- Task statement
Each entry must appear in the answer exactly as given.

- Supplied material
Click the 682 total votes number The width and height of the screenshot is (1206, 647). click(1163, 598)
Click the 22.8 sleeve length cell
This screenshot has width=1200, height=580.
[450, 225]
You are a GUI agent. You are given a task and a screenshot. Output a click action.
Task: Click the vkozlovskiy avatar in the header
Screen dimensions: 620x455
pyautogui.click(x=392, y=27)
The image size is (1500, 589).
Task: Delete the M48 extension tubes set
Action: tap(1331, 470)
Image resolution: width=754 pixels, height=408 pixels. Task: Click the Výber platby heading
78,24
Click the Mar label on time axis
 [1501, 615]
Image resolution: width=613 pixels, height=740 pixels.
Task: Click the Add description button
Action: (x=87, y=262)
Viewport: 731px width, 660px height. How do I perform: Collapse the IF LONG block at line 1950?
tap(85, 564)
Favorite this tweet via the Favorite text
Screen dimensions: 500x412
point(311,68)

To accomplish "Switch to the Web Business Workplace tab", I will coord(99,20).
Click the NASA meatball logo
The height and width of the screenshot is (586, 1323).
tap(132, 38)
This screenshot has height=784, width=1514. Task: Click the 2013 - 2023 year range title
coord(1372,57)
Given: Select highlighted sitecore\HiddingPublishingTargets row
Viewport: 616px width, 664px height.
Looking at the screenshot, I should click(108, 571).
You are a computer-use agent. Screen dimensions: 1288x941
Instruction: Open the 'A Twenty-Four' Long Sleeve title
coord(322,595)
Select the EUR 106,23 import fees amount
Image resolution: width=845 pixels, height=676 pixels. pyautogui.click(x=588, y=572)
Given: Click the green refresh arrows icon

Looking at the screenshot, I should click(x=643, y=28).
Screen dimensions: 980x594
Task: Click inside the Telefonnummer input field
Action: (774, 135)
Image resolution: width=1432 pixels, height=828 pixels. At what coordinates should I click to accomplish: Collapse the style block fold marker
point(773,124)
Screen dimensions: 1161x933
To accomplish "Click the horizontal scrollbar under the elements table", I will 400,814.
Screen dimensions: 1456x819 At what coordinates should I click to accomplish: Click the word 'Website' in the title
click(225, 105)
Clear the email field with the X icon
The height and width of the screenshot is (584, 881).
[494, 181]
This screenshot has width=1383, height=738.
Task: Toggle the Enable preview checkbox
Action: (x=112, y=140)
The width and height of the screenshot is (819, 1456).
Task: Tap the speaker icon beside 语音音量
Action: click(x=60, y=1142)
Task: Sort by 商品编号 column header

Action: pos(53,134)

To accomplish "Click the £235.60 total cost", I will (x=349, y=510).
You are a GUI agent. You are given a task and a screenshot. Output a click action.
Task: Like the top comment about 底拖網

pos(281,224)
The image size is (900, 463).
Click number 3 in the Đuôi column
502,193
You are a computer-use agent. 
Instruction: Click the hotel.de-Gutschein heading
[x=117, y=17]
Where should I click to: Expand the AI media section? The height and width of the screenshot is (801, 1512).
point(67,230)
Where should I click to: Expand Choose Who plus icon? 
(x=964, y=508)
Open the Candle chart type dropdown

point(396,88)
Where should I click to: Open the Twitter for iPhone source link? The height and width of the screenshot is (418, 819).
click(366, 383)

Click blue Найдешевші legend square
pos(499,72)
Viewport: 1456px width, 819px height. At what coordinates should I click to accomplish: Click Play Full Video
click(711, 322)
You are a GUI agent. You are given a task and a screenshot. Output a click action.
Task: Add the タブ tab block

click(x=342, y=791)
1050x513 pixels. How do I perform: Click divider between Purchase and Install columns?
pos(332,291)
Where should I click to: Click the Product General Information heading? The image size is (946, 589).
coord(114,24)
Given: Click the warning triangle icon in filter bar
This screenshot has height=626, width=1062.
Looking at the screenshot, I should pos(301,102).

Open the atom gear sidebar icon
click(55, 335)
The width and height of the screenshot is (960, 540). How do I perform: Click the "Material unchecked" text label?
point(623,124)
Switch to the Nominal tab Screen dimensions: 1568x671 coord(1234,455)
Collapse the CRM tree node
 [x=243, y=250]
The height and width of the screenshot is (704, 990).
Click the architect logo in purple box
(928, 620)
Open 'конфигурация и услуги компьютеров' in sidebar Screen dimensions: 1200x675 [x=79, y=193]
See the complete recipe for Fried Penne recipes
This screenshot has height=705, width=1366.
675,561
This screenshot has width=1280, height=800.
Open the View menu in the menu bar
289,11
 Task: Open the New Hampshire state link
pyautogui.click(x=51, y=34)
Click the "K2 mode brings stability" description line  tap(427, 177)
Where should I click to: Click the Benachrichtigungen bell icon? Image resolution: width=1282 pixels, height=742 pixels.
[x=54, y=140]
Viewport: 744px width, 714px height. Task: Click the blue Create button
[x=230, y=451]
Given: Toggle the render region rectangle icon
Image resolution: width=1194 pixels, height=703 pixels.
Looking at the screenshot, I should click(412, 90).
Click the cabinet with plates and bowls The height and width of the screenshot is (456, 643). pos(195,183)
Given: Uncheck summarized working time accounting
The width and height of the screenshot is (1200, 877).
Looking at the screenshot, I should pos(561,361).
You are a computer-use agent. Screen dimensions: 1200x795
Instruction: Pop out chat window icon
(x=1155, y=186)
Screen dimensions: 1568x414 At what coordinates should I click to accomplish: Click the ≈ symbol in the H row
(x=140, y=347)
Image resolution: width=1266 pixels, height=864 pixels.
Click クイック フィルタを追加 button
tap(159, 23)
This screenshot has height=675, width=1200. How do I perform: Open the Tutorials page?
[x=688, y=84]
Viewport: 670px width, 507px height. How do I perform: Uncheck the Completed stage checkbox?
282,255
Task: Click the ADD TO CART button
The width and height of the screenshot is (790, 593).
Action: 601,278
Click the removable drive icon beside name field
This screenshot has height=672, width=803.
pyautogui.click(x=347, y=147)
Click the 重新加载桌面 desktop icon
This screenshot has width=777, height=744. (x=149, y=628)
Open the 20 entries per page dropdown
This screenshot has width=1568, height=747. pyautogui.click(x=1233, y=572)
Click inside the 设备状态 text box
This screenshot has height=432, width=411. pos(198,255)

- Problem solution
Click the 682 total votes number The width and height of the screenshot is (1206, 647). click(1163, 598)
Click the 22.8 sleeve length cell
This screenshot has width=1200, height=580.
[450, 225]
You are a GUI agent. You are given a task and a screenshot. Output a click action.
Task: Click the vkozlovskiy avatar in the header
Screen dimensions: 620x455
pyautogui.click(x=392, y=27)
The image size is (1500, 589).
Task: Delete the M48 extension tubes set
Action: tap(1331, 470)
Image resolution: width=754 pixels, height=408 pixels. Task: Click the Výber platby heading
78,24
Click the Mar label on time axis
 [1501, 615]
Image resolution: width=613 pixels, height=740 pixels.
Task: Click the Add description button
Action: (x=87, y=262)
Viewport: 731px width, 660px height. How do I perform: Collapse the IF LONG block at line 1950?
tap(85, 564)
Favorite this tweet via the Favorite text
Screen dimensions: 500x412
point(311,68)

To accomplish "Switch to the Web Business Workplace tab", I will coord(99,20).
Click the NASA meatball logo
The height and width of the screenshot is (586, 1323).
tap(132, 38)
This screenshot has height=784, width=1514. Task: Click the 2013 - 2023 year range title
coord(1372,57)
Given: Select highlighted sitecore\HiddingPublishingTargets row
Viewport: 616px width, 664px height.
Looking at the screenshot, I should click(108, 571).
You are a computer-use agent. Screen dimensions: 1288x941
Instruction: Open the 'A Twenty-Four' Long Sleeve title
coord(322,595)
Select the EUR 106,23 import fees amount
Image resolution: width=845 pixels, height=676 pixels. pyautogui.click(x=588, y=572)
Given: Click the green refresh arrows icon

Looking at the screenshot, I should click(x=643, y=28).
Screen dimensions: 980x594
Task: Click inside the Telefonnummer input field
Action: (774, 135)
Image resolution: width=1432 pixels, height=828 pixels. At what coordinates should I click to accomplish: Collapse the style block fold marker
point(773,124)
Screen dimensions: 1161x933
To accomplish "Click the horizontal scrollbar under the elements table", I will 400,814.
Screen dimensions: 1456x819 At what coordinates should I click to accomplish: Click the word 'Website' in the title
click(225, 105)
Clear the email field with the X icon
The height and width of the screenshot is (584, 881).
[494, 181]
This screenshot has width=1383, height=738.
Task: Toggle the Enable preview checkbox
Action: (x=112, y=140)
The width and height of the screenshot is (819, 1456).
Task: Tap the speaker icon beside 语音音量
Action: click(x=60, y=1142)
Task: Sort by 商品编号 column header

Action: pos(53,134)

To accomplish "Click the £235.60 total cost", I will (x=349, y=510).
You are a GUI agent. You are given a task and a screenshot. Output a click action.
Task: Like the top comment about 底拖網

pos(281,224)
The image size is (900, 463).
Click number 3 in the Đuôi column
502,193
You are a computer-use agent. 
Instruction: Click the hotel.de-Gutschein heading
[x=117, y=17]
Where should I click to: Expand the AI media section? The height and width of the screenshot is (801, 1512).
point(67,230)
Where should I click to: Expand Choose Who plus icon? 
(x=964, y=508)
Open the Candle chart type dropdown

point(396,88)
Where should I click to: Open the Twitter for iPhone source link? The height and width of the screenshot is (418, 819).
click(366, 383)

Click blue Найдешевші legend square
pos(499,72)
Viewport: 1456px width, 819px height. At what coordinates should I click to accomplish: Click Play Full Video
click(711, 322)
You are a GUI agent. You are given a task and a screenshot. Output a click action.
Task: Add the タブ tab block

click(x=342, y=791)
1050x513 pixels. How do I perform: Click divider between Purchase and Install columns?
pos(332,291)
Where should I click to: Click the Product General Information heading? The image size is (946, 589).
coord(114,24)
Given: Click the warning triangle icon in filter bar
This screenshot has height=626, width=1062.
Looking at the screenshot, I should pos(301,102).

Open the atom gear sidebar icon
click(55, 335)
The width and height of the screenshot is (960, 540). How do I perform: Click the "Material unchecked" text label?
point(623,124)
Switch to the Nominal tab Screen dimensions: 1568x671 coord(1234,455)
Collapse the CRM tree node
 [x=243, y=250]
The height and width of the screenshot is (704, 990).
Click the architect logo in purple box
(928, 620)
Open 'конфигурация и услуги компьютеров' in sidebar Screen dimensions: 1200x675 [x=79, y=193]
See the complete recipe for Fried Penne recipes
This screenshot has height=705, width=1366.
675,561
This screenshot has width=1280, height=800.
Open the View menu in the menu bar
289,11
 Task: Open the New Hampshire state link
pyautogui.click(x=51, y=34)
Click the "K2 mode brings stability" description line  tap(427, 177)
Where should I click to: Click the Benachrichtigungen bell icon? Image resolution: width=1282 pixels, height=742 pixels.
[x=54, y=140]
Viewport: 744px width, 714px height. Task: Click the blue Create button
[x=230, y=451]
Given: Toggle the render region rectangle icon
Image resolution: width=1194 pixels, height=703 pixels.
Looking at the screenshot, I should click(412, 90).
Click the cabinet with plates and bowls The height and width of the screenshot is (456, 643). pos(195,183)
Given: Uncheck summarized working time accounting
The width and height of the screenshot is (1200, 877).
Looking at the screenshot, I should pos(561,361).
You are a computer-use agent. Screen dimensions: 1200x795
Instruction: Pop out chat window icon
(x=1155, y=186)
Screen dimensions: 1568x414 At what coordinates should I click to accomplish: Click the ≈ symbol in the H row
(x=140, y=347)
Image resolution: width=1266 pixels, height=864 pixels.
Click クイック フィルタを追加 button
tap(159, 23)
This screenshot has height=675, width=1200. How do I perform: Open the Tutorials page?
[x=688, y=84]
Viewport: 670px width, 507px height. How do I perform: Uncheck the Completed stage checkbox?
282,255
Task: Click the ADD TO CART button
The width and height of the screenshot is (790, 593).
Action: 601,278
Click the removable drive icon beside name field
This screenshot has height=672, width=803.
pyautogui.click(x=347, y=147)
Click the 重新加载桌面 desktop icon
This screenshot has width=777, height=744. (x=149, y=628)
Open the 20 entries per page dropdown
This screenshot has width=1568, height=747. pyautogui.click(x=1233, y=572)
Click inside the 设备状态 text box
This screenshot has height=432, width=411. pos(198,255)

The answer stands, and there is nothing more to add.